(Dataset items)
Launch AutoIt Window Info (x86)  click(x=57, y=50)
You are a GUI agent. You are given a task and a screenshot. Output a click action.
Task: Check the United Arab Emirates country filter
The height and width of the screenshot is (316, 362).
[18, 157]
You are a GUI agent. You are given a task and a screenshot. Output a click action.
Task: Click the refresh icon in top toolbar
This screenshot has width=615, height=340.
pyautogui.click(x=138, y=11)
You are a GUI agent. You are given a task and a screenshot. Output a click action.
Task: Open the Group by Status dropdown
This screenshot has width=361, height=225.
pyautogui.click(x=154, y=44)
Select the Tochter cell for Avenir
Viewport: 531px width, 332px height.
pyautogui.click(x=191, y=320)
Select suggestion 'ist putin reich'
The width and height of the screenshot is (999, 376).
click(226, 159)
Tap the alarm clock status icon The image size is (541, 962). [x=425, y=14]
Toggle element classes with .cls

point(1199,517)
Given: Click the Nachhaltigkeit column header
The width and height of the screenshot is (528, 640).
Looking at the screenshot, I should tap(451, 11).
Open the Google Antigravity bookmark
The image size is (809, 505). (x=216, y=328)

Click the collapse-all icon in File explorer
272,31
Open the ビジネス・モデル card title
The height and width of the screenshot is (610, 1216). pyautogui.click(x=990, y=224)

...

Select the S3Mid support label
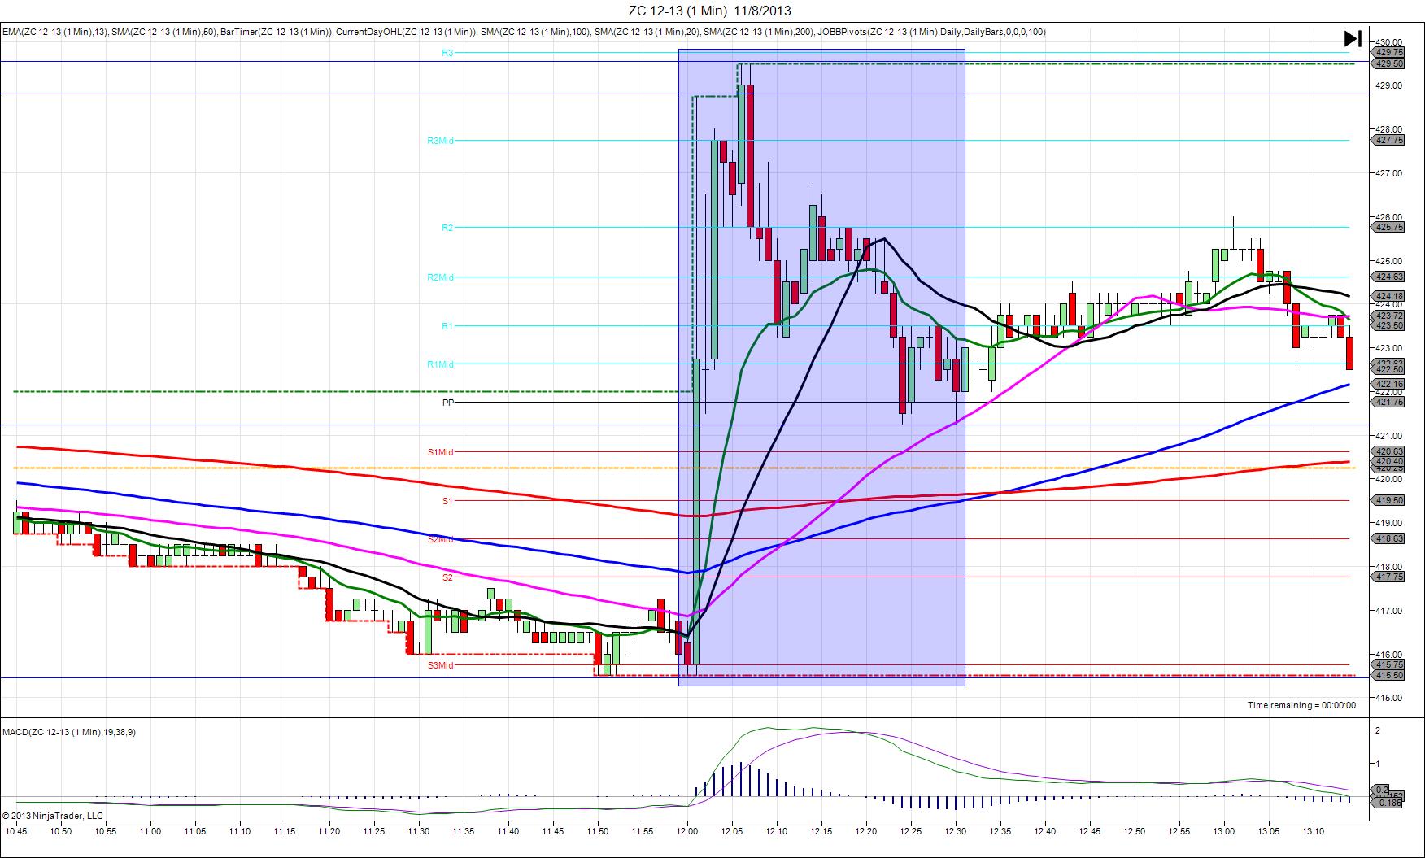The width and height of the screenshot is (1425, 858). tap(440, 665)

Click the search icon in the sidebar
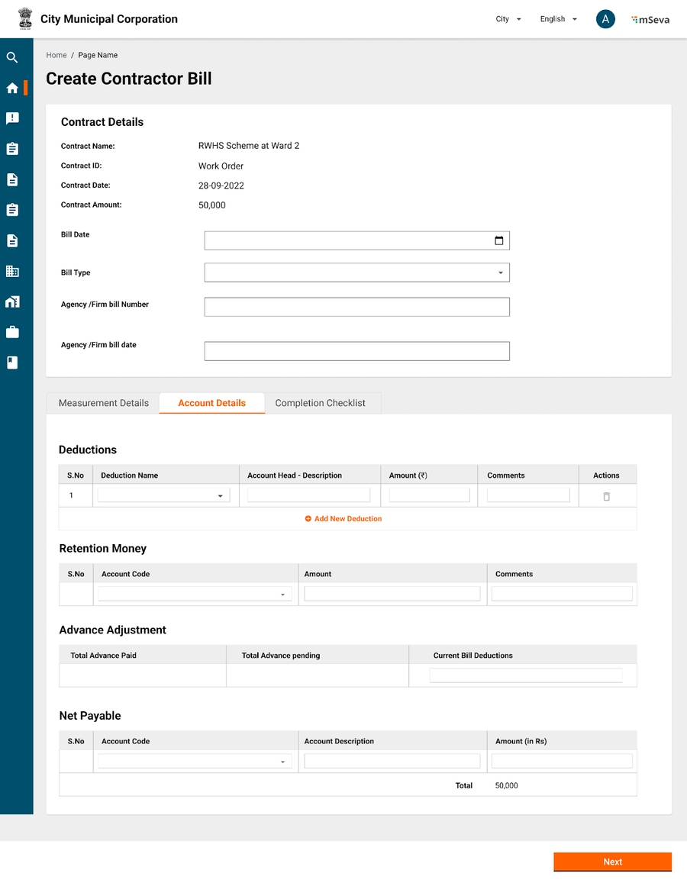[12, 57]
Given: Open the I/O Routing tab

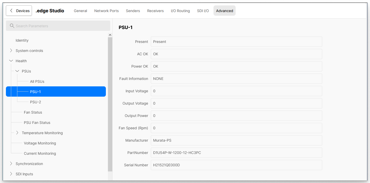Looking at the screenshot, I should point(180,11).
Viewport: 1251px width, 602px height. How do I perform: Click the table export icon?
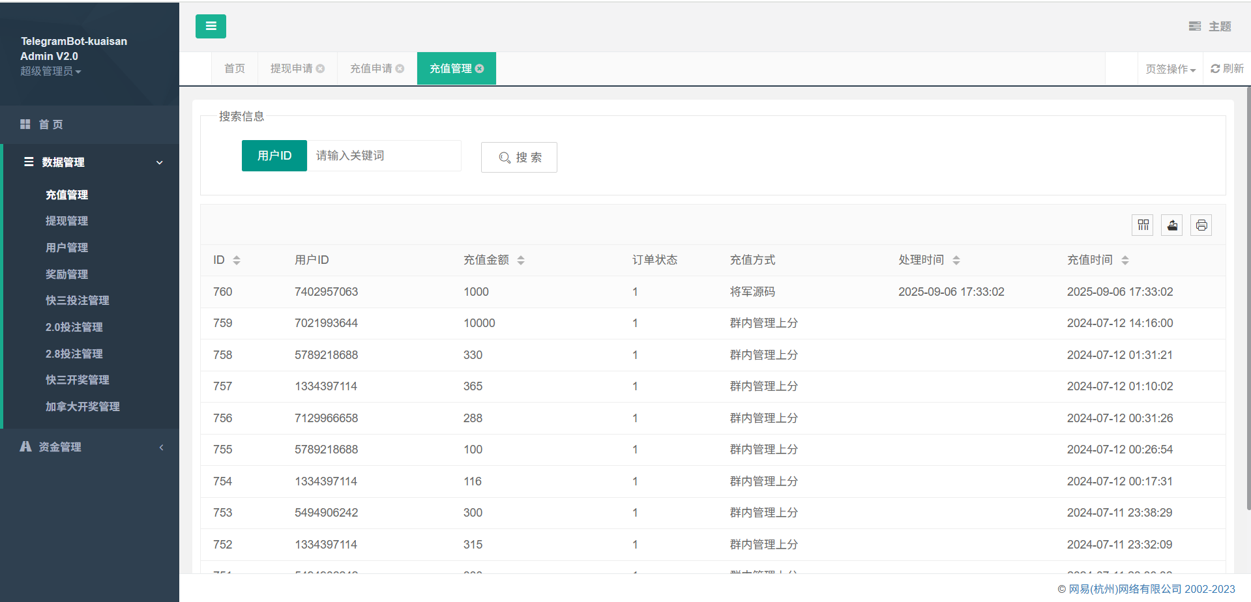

## Directions
Could you repeat the items starting with the line with "Given: Click the Nachhaltigkeit column header" and going on through the line with "The height and width of the screenshot is (610, 1216).", swapping "Open" for "Launch" and changing nothing else?

## In response
Given: Click the Nachhaltigkeit column header
The width and height of the screenshot is (528, 640).
Looking at the screenshot, I should tap(451, 11).
Launch the Google Antigravity bookmark
The image size is (809, 505). (x=216, y=328)

Click the collapse-all icon in File explorer
272,31
Launch the ビジネス・モデル card title
The height and width of the screenshot is (610, 1216). pyautogui.click(x=990, y=224)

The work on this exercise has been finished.